● **TASK PROMPT**
Line by line, transcribe the records exactly.

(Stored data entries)
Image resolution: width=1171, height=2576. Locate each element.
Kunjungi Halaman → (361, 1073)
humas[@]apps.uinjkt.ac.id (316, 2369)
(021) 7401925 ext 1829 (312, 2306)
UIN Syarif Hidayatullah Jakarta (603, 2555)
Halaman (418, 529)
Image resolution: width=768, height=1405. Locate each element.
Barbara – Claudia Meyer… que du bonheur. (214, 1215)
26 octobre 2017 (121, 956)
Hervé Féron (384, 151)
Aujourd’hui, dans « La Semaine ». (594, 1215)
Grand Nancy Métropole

● **RESPONSE**
Image resolution: width=1171, height=2576. Locate each element.
Kunjungi Halaman → (361, 1073)
humas[@]apps.uinjkt.ac.id (316, 2369)
(021) 7401925 ext 1829 (312, 2306)
UIN Syarif Hidayatullah Jakarta (603, 2555)
Halaman (418, 529)
Image resolution: width=768, height=1405. Locate each element.
Barbara – Claudia Meyer… que du bonheur. (214, 1215)
26 octobre 2017 (121, 956)
Hervé Féron (384, 151)
Aujourd’hui, dans « La Semaine ». (594, 1215)
Grand Nancy Métropole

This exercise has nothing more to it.